__Challenge 1__.
Say whether each statement below agrees with the article about Joyce Keeling. Answer yes or no for each, and quote the words of the article that decide it.
(a) Joyce Keeling's parents were married in Port Alfred.
(b) Vic took Joyce to Port Alfred as soon as she first asked him.
(c) Joyce's first response was to tell Vic he could go on his own.
__Challenge 2__.
Answer these questions using the article about Joyce Keeling. Give one answer per line, marked (a), (b) and (c).
(a) In which region of South Africa is Port Alfred?
(b) Which race did Vic want to run there?
(c) What did Joyce always joke that Vic was married to?

__Document__.

☆ ☆ ☆ ☆ ☆

My Comrades: Modern Athlete Readers share their 2010 experience

Golden Years


Ask Joyce Keeling about her first, long-awaited trip to Port Alfred in the Eastern Cape and she is likely to roll her eyes in exasperation before launching into a story about her husband’s absolute dedication to his running. Because while Vic refused to take her there for many years, all it took to change his mind was a road race…

“My parents got married in Port Alfred, so I asked Vic to take me there to see it. He refused because there was no race there to run. It went on for years like that! Then one day he turns to me and says, ‘We’re going to Port Alfred’, so I asked, ‘Why now?’ Turns out it was because he wanted to run the Washie hundred-miler. At first I said, ‘You can go on your own,’ but then I thought I was cutting off my nose to spite my face, so I eventually agreed to go. As I always joked, he was married to running and I was his sideline!”

☆ ☆ ☆ ☆ ☆

__Supplied records__.
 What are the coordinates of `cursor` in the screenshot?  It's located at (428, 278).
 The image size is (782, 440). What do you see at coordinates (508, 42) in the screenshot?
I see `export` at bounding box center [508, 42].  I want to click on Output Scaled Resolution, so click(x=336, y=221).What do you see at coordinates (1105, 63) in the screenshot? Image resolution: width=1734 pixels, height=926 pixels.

☆ ☆ ☆ ☆ ☆

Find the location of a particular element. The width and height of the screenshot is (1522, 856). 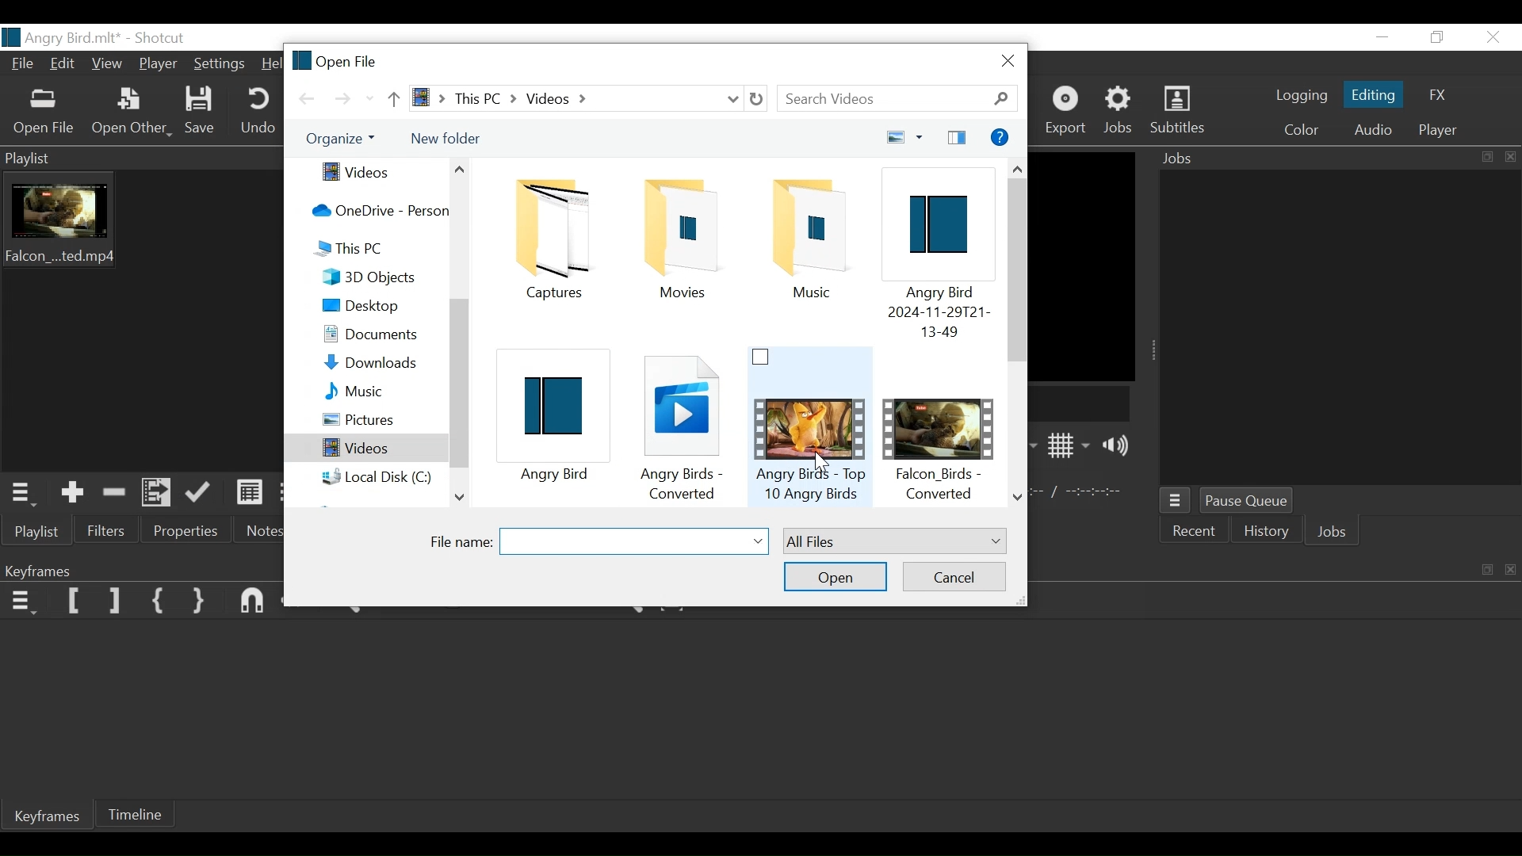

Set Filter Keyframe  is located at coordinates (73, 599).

☆ ☆ ☆ ☆ ☆

__Task result 1__.
(a) Yes: "My parents got married in Port Alfred"
(b) No: "He refused because there was no race there to run."
(c) Yes: "At first I said, ‘You can go on your own,’"

__Task result 2__.
(a) The Eastern Cape
(b) The Washie hundred-miler
(c) Running